Exercise requirements
Below are entries with pictures in them. Output exactly the lines starting at the line with "Discussion (226, 135)" and ending at the line with "Privacy Policy (48, 1939)", both included, but not the pictures.

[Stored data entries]
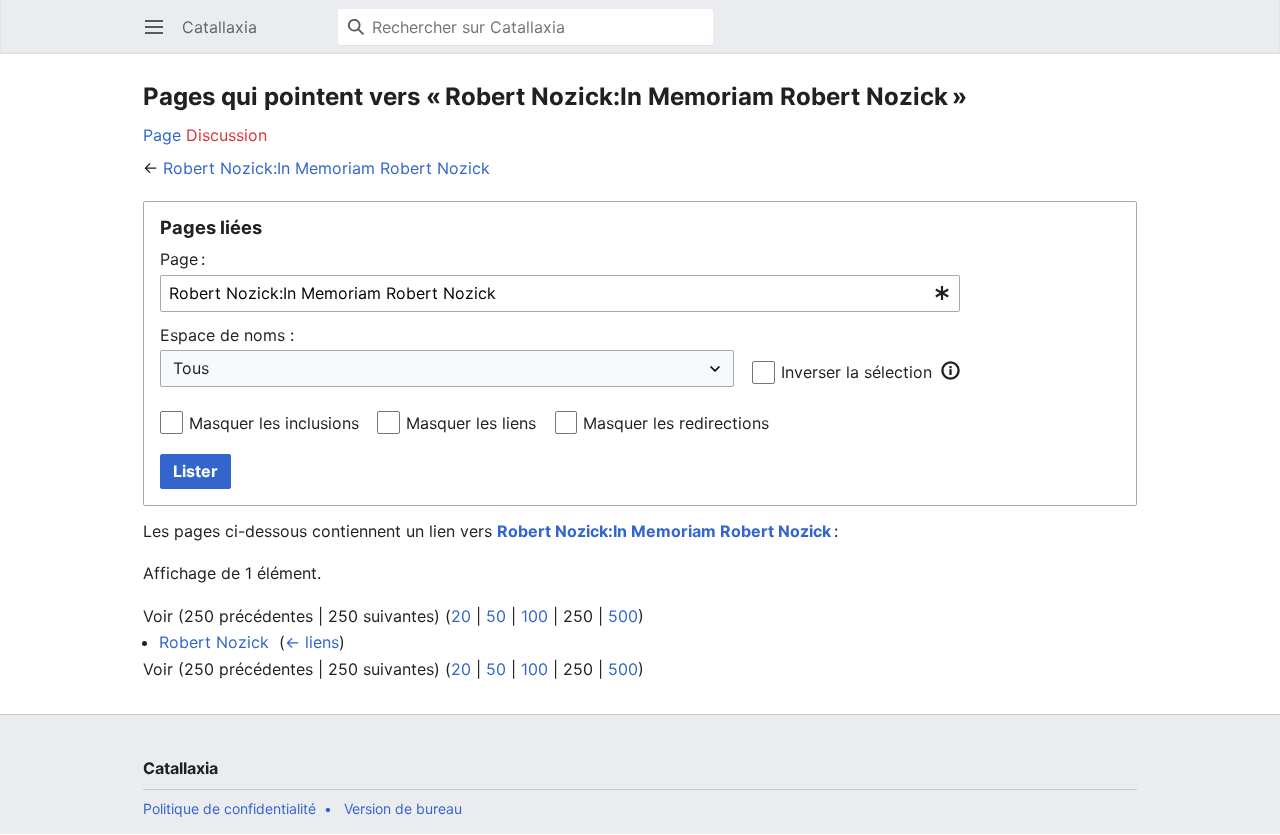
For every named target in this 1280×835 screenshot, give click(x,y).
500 (623, 616)
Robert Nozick (214, 642)
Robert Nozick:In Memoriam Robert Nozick (326, 168)
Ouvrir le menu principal (160, 37)
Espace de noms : (227, 335)
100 (534, 616)
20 (461, 616)
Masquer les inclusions (274, 423)
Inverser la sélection (856, 372)
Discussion (226, 135)
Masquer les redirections (676, 423)
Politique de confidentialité (229, 808)
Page (162, 135)
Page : (182, 259)
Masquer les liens (471, 423)
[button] (950, 371)
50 (496, 616)
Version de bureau (403, 808)
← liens (312, 642)
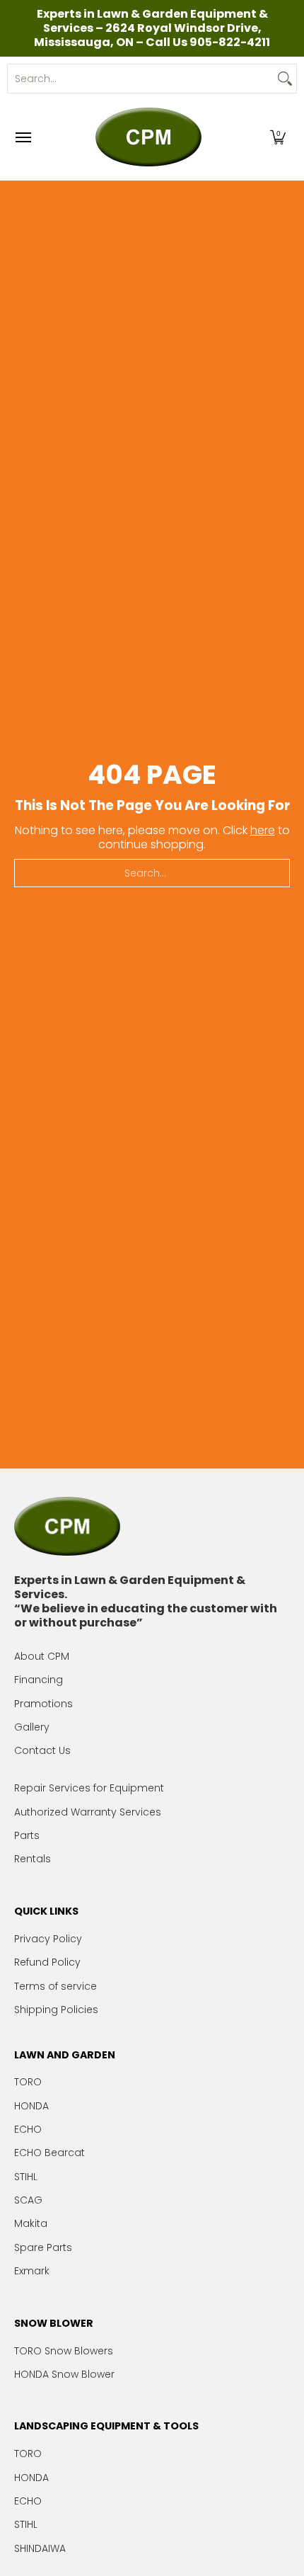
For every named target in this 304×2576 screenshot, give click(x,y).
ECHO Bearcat (49, 2152)
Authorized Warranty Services (87, 1812)
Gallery (31, 1727)
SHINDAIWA (40, 2548)
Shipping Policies (56, 2009)
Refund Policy (47, 1962)
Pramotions (43, 1704)
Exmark (31, 2271)
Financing (38, 1679)
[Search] (285, 78)
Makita (30, 2223)
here (262, 830)
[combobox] (141, 78)
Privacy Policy (48, 1939)
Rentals (32, 1859)
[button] (278, 137)
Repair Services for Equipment (89, 1788)
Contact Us (42, 1750)
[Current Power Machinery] (148, 137)
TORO (28, 2082)
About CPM (41, 1656)
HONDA (31, 2106)
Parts (27, 1835)
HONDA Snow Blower (64, 2374)
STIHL (25, 2177)
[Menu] (22, 137)
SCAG (28, 2200)
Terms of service (55, 1986)
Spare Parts (43, 2247)
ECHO (28, 2129)
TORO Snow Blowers (63, 2351)
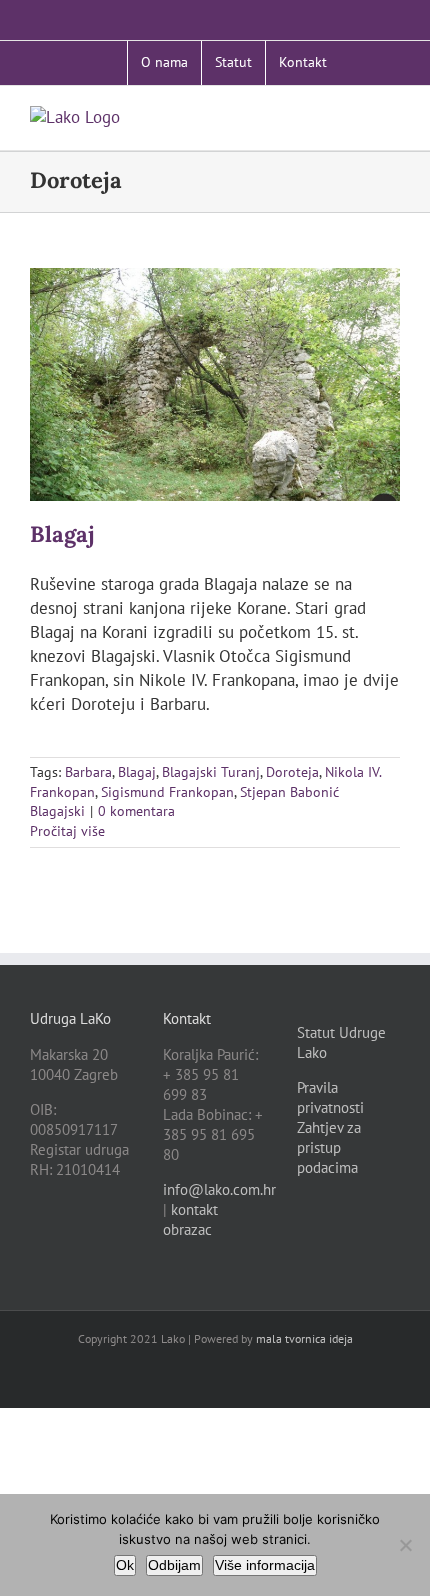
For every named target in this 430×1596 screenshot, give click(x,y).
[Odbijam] (405, 1545)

Exercise answer
Discussion (226, 135)
Masquer les redirections (676, 423)
Politique de confidentialité (229, 808)
Page (162, 135)
Page : (182, 259)
Masquer les liens (471, 423)
[button] (950, 371)
50 (496, 616)
Version de bureau (403, 808)
← liens (312, 642)
For every named target in this 304×2576 screenshot, give click(x,y).
ECHO Bearcat (49, 2152)
Authorized Warranty Services (87, 1812)
Gallery (31, 1727)
SHINDAIWA (40, 2548)
Shipping Policies (56, 2009)
Refund Policy (47, 1962)
Pramotions (43, 1704)
Exmark (31, 2271)
Financing (38, 1679)
[Search] (285, 78)
Makita (30, 2223)
here (262, 830)
[combobox] (141, 78)
Privacy Policy (48, 1939)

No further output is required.